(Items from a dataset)
····················

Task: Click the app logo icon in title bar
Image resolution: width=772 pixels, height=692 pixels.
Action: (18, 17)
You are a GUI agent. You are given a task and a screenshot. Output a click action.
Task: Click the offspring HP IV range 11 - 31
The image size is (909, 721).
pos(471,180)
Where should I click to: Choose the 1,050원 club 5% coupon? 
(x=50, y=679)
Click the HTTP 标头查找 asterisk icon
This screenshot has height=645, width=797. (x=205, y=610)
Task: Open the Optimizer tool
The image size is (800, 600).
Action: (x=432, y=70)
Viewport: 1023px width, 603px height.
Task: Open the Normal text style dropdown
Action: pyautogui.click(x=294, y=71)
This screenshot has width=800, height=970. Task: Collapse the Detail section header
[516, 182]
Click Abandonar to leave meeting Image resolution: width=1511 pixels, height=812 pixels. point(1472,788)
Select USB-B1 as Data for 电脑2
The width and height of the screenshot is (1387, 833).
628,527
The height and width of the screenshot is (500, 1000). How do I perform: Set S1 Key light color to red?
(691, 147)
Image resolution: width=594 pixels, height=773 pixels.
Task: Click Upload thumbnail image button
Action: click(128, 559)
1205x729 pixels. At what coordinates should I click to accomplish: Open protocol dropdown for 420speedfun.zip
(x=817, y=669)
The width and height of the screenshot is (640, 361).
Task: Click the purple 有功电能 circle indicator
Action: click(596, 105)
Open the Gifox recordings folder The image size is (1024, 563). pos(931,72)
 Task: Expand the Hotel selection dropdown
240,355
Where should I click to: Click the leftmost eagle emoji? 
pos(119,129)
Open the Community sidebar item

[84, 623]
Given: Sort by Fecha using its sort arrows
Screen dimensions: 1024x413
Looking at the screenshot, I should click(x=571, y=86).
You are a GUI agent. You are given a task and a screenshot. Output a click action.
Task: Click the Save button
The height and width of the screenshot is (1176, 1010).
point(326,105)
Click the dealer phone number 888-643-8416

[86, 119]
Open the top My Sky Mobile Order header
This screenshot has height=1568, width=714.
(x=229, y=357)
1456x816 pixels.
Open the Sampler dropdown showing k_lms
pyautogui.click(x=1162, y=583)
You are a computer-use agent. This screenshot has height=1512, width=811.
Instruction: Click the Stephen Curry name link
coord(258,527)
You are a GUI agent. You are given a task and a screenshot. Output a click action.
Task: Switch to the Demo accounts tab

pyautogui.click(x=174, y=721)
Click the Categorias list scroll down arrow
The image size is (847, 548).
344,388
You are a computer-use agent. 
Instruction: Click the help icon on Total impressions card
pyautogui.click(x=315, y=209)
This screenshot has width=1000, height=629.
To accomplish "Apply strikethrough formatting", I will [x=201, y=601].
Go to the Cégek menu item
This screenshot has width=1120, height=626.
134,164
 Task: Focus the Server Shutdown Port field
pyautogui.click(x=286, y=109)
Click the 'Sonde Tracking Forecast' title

····················

Task objective
Copy out all of the lines above exactly.

Response below
Task: Click the app logo icon in title bar
Image resolution: width=772 pixels, height=692 pixels.
Action: (18, 17)
You are a GUI agent. You are given a task and a screenshot. Output a click action.
Task: Click the offspring HP IV range 11 - 31
The image size is (909, 721).
pos(471,180)
Where should I click to: Choose the 1,050원 club 5% coupon? 
(x=50, y=679)
Click the HTTP 标头查找 asterisk icon
This screenshot has height=645, width=797. (x=205, y=610)
Task: Open the Optimizer tool
The image size is (800, 600).
Action: (x=432, y=70)
Viewport: 1023px width, 603px height.
Task: Open the Normal text style dropdown
Action: pyautogui.click(x=294, y=71)
This screenshot has width=800, height=970. Task: Collapse the Detail section header
[516, 182]
Click Abandonar to leave meeting Image resolution: width=1511 pixels, height=812 pixels. point(1472,788)
Select USB-B1 as Data for 电脑2
The width and height of the screenshot is (1387, 833).
628,527
The height and width of the screenshot is (500, 1000). How do I perform: Set S1 Key light color to red?
(691, 147)
Image resolution: width=594 pixels, height=773 pixels.
Task: Click Upload thumbnail image button
Action: click(128, 559)
1205x729 pixels. At what coordinates should I click to accomplish: Open protocol dropdown for 420speedfun.zip
(x=817, y=669)
The width and height of the screenshot is (640, 361).
Task: Click the purple 有功电能 circle indicator
Action: click(596, 105)
Open the Gifox recordings folder The image size is (1024, 563). pos(931,72)
 Task: Expand the Hotel selection dropdown
240,355
Where should I click to: Click the leftmost eagle emoji? 
pos(119,129)
Open the Community sidebar item

[84, 623]
Given: Sort by Fecha using its sort arrows
Screen dimensions: 1024x413
Looking at the screenshot, I should click(x=571, y=86).
You are a GUI agent. You are given a task and a screenshot. Output a click action.
Task: Click the Save button
The height and width of the screenshot is (1176, 1010).
point(326,105)
Click the dealer phone number 888-643-8416

[86, 119]
Open the top My Sky Mobile Order header
This screenshot has height=1568, width=714.
(x=229, y=357)
1456x816 pixels.
Open the Sampler dropdown showing k_lms
pyautogui.click(x=1162, y=583)
You are a computer-use agent. This screenshot has height=1512, width=811.
Instruction: Click the Stephen Curry name link
coord(258,527)
You are a GUI agent. You are given a task and a screenshot. Output a click action.
Task: Switch to the Demo accounts tab

pyautogui.click(x=174, y=721)
Click the Categorias list scroll down arrow
The image size is (847, 548).
344,388
You are a computer-use agent. 
Instruction: Click the help icon on Total impressions card
pyautogui.click(x=315, y=209)
This screenshot has width=1000, height=629.
To accomplish "Apply strikethrough formatting", I will [x=201, y=601].
Go to the Cégek menu item
This screenshot has width=1120, height=626.
134,164
 Task: Focus the Server Shutdown Port field
pyautogui.click(x=286, y=109)
Click the 'Sonde Tracking Forecast' title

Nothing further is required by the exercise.